The study population of patients scheduled for elective craniotomy included 1461 patients, of whom 22 (1.5%) refused the screening. Of the 1439 patients screened, 15 (1.0%) tested positive for HCV using rapid HCV screening; 9 (60%) of these patients had active viral loads. No patient (0%) tested positive for HIV. Seven (77.8%) of the 9 patients with active viral loads underwent treatment with a hepatologist and were referred back for surgery 3–6 months after sustained virologic response to treatment, but the remaining 2 patients (22.2%) required urgent surgery. Of the 9 patients with active viral loads, 1 patient (11%) had a history of both intravenous drug abuse and tattoos. Two of the 9 patients (22%) had tattoos, and 3 (33%) were born within the age-screening bracket (born 1945–1965) recommended by the Centers for Disease Control and Prevention. Rates of smoking differed significantly (p < 0.001) between patients who had active viral loads of HCV and patients who were HCV negative, and rates of smoking (p < 0.001) and IV drug abuse (p < 0.01) differed significantly between patients who were HCV rapid-test positive and those who were HCV negative. Total screening costs (95% CI) per positive result were $3,877.33 ($2,348.05–$11,119.28) for all patients undergoing HCV rapid screening, $226.29 ($93.54–$312.68) for patients with a history of smoking, and $72.00 ($29.15–$619.39) for patients with a history of IV drug abuse.
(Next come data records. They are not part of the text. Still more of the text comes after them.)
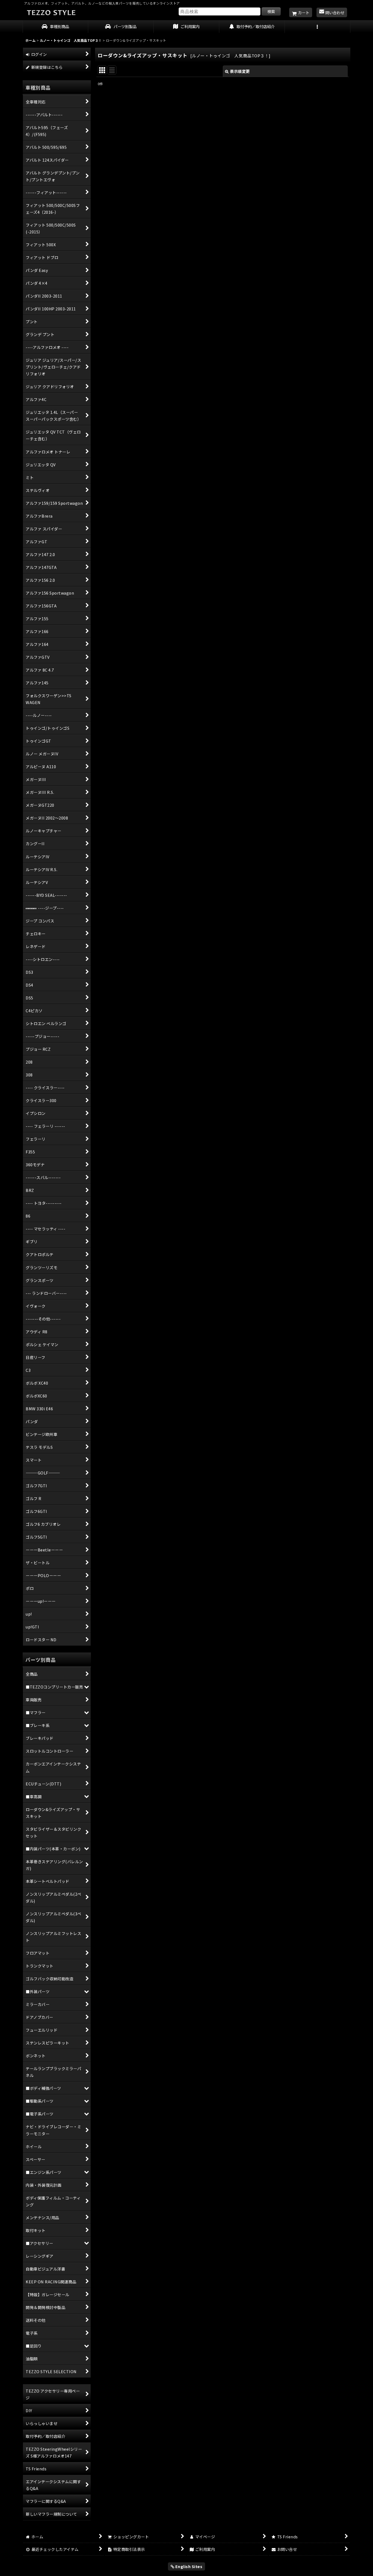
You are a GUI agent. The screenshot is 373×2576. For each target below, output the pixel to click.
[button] (317, 26)
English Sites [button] (188, 2566)
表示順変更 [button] (240, 71)
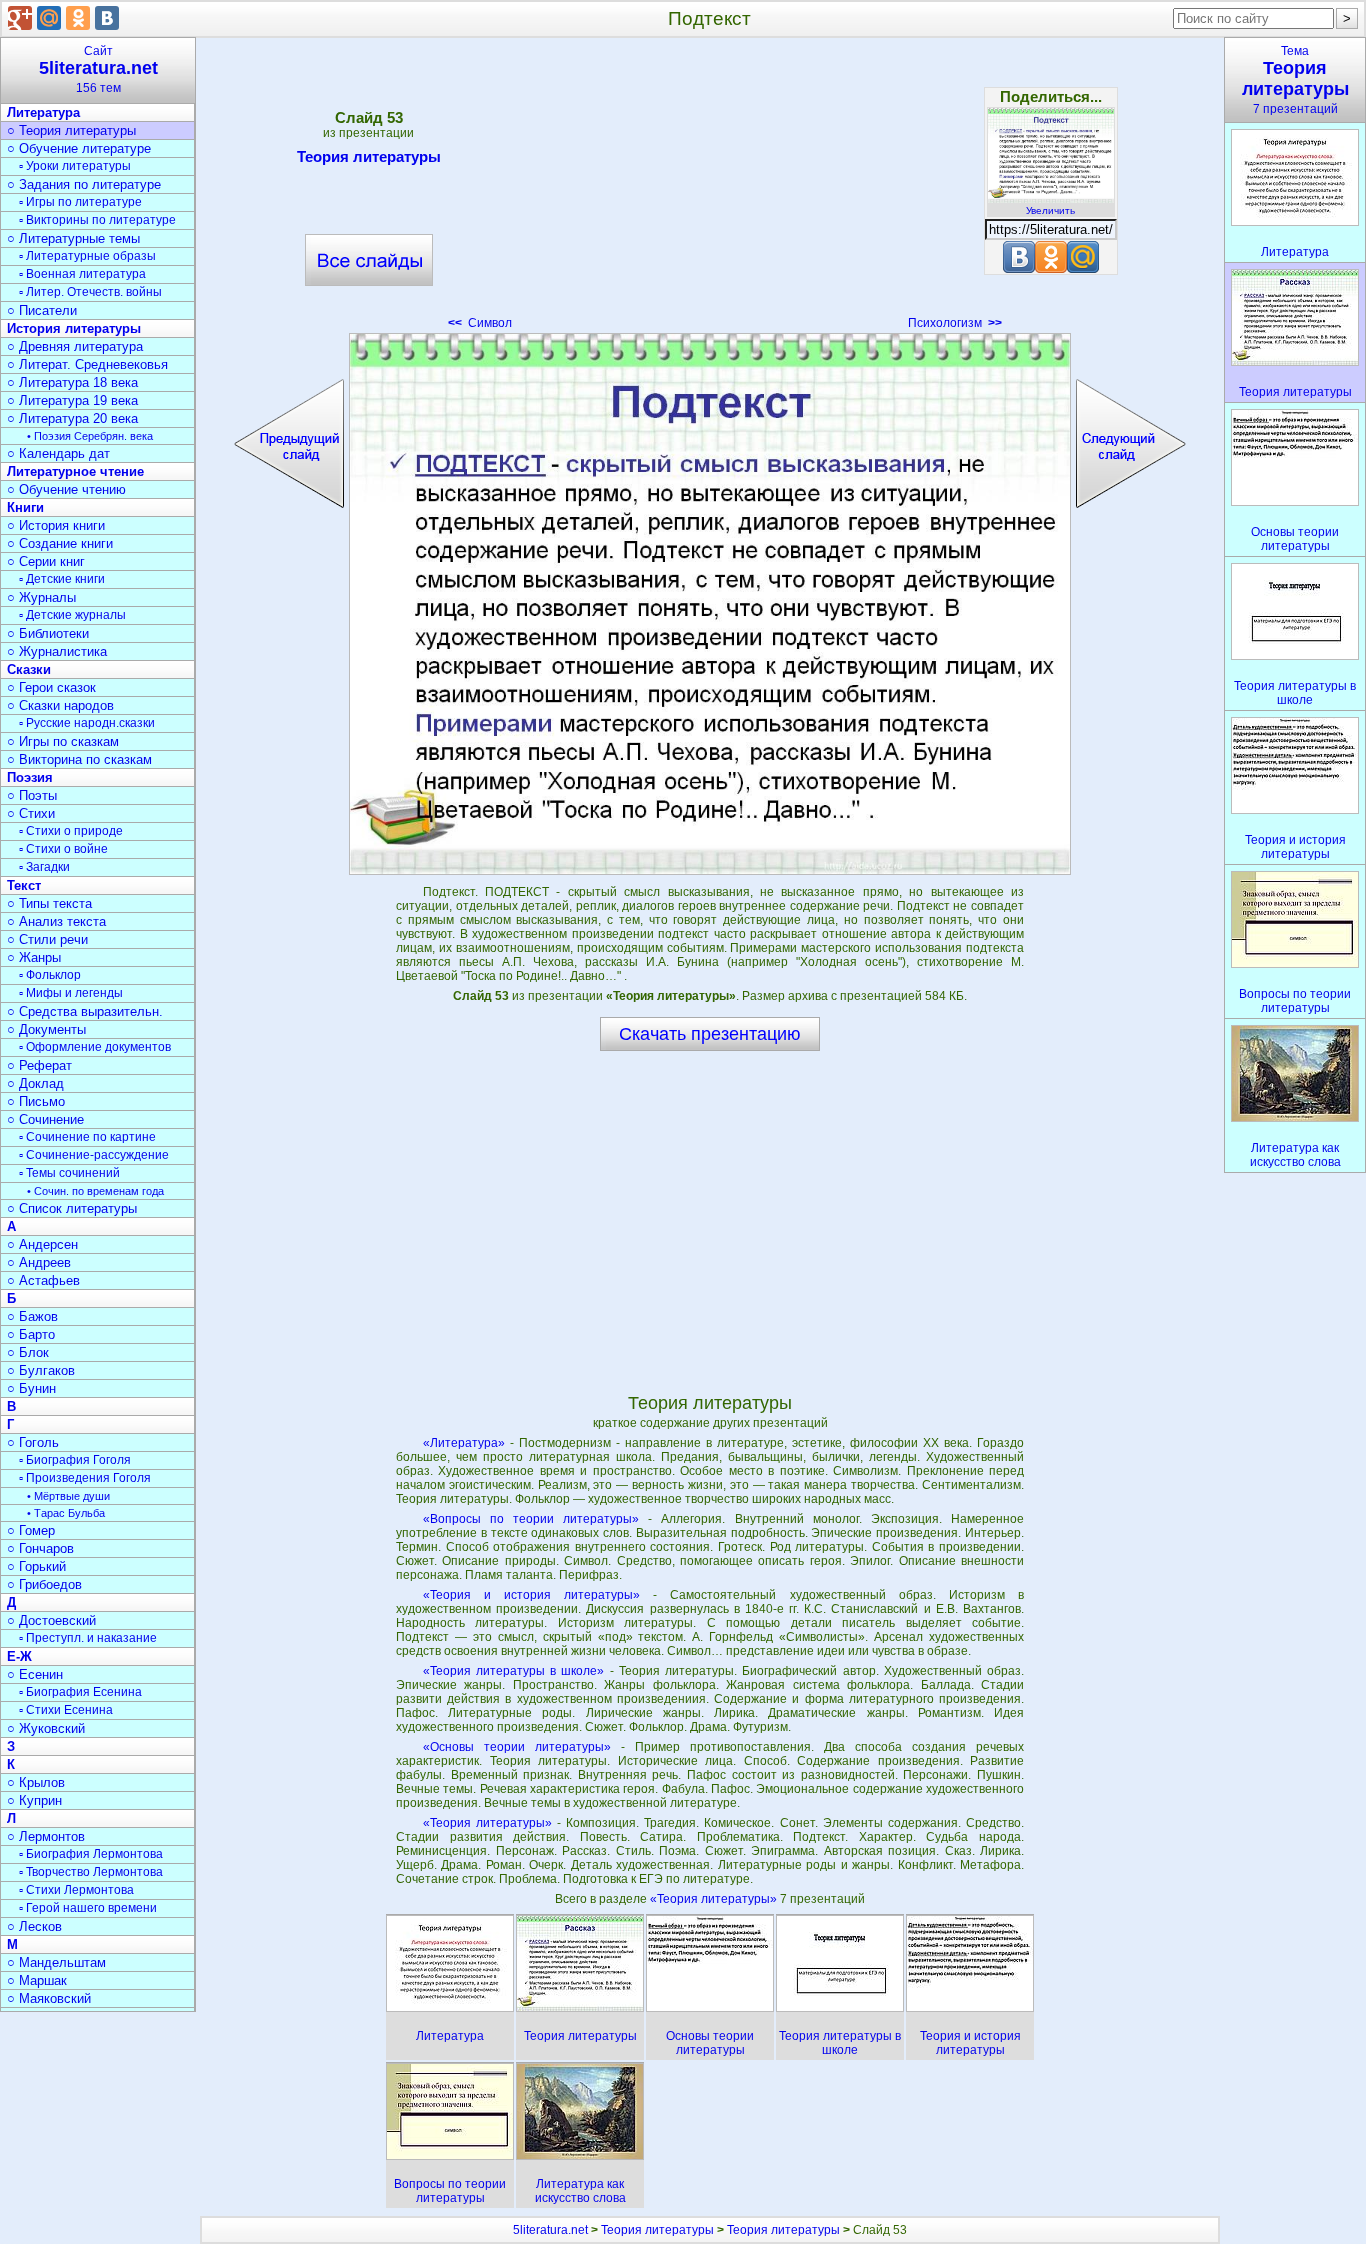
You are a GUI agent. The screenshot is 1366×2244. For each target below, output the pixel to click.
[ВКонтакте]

The rate of undiagnosed HCV infection in this patient population was commensurate with national levels. While the cost of universal screening was considerable, screening patients based on a history of smoking or IV drug abuse would likely reduce costs per positive result greatly and potentially provide cost-effective identification and treatment of HCV patients and surgical staff protection. HIV screening found no infected patients and was not cost-effective.